## TÂCHES À RÉALISER
1. Dans le texte sur les bâtiments implantés en forêt, pourquoi ces bâtiments sont-ils surélevés par rapport au sol ?
2. Recopiez le texte sur les bâtiments implantés en forêt de « Son approche associe » à « renforcer le sol. ».
3. Poursuivez le texte sur les bâtiments implantés en forêt à la suite de sa dernière phrase.

## PASSAGE EXTRAIT
Son approche associe entre autres l’ingénierie japonaise traditionnel aux technologies modernes pour créer des bâtiments qui s'adaptent à leur environnement et contribuent positivement à la croissance des plantes et autres organismes alentours. Les différents bâtiments sont implantés parmi les arbres existants et sont surélevés par rapport au sol de la forêt afin de favoriser l'écoulement naturel de l'air des collines vers la mer.
Des pieux en bois, dont la surface a été brûlée, sont enfoncés dans le sol sous les fondations de chaque bâtiment. Le bois brûlé favorise la croissance du mycélium (ensemble de filaments de champignon), ce qui à son tour favorise la croissance des racines des arbres et contribue à renforcer le sol.

## LES ENTRÉES
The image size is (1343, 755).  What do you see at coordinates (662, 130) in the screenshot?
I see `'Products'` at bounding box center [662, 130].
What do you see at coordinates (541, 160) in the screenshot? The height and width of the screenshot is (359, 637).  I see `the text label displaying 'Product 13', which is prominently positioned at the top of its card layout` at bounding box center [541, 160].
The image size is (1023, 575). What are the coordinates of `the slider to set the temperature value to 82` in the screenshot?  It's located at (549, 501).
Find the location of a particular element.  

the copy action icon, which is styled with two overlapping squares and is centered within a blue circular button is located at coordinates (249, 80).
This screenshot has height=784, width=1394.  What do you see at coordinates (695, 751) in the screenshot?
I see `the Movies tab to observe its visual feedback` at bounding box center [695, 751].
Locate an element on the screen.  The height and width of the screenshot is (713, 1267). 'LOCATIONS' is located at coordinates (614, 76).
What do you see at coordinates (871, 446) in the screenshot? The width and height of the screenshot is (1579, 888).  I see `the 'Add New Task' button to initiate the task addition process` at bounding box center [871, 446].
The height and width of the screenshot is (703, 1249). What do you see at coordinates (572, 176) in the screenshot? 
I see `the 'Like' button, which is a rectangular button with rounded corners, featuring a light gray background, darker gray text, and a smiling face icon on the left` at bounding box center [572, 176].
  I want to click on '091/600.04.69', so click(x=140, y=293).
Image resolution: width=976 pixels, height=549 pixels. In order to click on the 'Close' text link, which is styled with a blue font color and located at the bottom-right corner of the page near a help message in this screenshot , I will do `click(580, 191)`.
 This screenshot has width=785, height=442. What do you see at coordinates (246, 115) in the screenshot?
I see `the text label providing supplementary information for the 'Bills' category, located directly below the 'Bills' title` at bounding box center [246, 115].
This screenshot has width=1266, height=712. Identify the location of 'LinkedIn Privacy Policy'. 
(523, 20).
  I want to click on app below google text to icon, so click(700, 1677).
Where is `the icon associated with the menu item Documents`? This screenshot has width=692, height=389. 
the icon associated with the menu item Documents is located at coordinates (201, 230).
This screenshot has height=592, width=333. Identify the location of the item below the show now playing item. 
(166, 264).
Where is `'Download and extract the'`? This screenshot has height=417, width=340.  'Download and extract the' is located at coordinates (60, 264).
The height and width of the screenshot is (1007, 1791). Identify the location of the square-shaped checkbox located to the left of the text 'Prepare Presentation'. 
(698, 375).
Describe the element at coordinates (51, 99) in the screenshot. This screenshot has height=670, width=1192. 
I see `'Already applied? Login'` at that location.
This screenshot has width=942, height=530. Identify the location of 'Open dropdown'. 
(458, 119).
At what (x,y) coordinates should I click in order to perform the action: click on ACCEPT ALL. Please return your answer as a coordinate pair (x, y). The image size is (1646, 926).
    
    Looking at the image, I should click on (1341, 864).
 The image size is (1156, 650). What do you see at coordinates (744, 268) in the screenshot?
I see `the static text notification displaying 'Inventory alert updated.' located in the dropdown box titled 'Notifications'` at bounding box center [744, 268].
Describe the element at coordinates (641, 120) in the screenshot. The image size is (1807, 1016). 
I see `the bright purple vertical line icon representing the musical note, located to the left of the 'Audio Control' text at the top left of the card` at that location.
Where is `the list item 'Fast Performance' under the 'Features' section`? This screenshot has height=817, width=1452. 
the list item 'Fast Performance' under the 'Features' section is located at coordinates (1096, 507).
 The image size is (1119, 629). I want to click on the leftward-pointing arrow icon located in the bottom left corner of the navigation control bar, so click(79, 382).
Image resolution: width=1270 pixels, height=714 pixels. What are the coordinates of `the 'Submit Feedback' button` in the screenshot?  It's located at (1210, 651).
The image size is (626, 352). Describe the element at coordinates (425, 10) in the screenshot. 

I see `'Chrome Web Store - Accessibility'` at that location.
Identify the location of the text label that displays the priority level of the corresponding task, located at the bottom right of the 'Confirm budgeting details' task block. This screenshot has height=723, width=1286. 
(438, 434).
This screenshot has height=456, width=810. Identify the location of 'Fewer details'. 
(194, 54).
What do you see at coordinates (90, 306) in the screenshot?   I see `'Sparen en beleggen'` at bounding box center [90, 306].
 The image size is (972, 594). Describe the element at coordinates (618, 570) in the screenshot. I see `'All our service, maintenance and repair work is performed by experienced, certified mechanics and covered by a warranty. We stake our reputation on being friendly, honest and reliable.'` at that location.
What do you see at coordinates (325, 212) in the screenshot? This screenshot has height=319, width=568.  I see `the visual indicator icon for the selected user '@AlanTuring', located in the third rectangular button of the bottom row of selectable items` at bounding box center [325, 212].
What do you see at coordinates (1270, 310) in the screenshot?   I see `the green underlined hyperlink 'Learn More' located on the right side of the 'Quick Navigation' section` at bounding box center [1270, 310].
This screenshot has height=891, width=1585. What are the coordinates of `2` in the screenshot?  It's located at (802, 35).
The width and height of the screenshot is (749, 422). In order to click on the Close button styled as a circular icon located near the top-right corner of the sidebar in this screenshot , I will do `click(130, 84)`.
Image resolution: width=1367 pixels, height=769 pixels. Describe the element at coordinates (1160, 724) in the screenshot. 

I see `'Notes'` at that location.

## RÉSULTATS ATTENDUS
1. Pour favoriser l'écoulement naturel de l'air des collines vers la mer.

2.
Son approche associe entre autres l’ingénierie japonaise traditionnel aux technologies modernes pour créer des bâtiments qui s'adaptent à leur environnement et contribuent positivement à la croissance des plantes et autres organismes alentours. Les différents bâtiments sont implantés parmi les arbres existants et sont surélevés par rapport au sol de la forêt afin de favoriser l'écoulement naturel de l'air des collines vers la mer.
Des pieux en bois, dont la surface a été brûlée, sont enfoncés dans le sol sous les fondations de chaque bâtiment. Le bois brûlé favorise la croissance du mycélium (ensemble de filaments de champignon), ce qui à son tour favorise la croissance des racines des arbres et contribue à renforcer le sol.

3.
Ono est un spécialiste de l'utilisation des bactéries et des champignons dans l'architecture et pense que la mise en œuvre adéquate de ces concepts peut enrichir la nature, tout en rendant les bâtiments plus robustes et confortables.
« La méthode de construction régénérative mise en place à Sumu maintient en vie les micro-organismes du sol », souligne l’architecte nippon, « et en activant les bactéries, le bâtiment artificiel peut se connecter au réseau naturel. En procédant ainsi, il est possible de créer une relation d’entraide avec le milieu environnant et de modifier l'environnement de manière plus positive ».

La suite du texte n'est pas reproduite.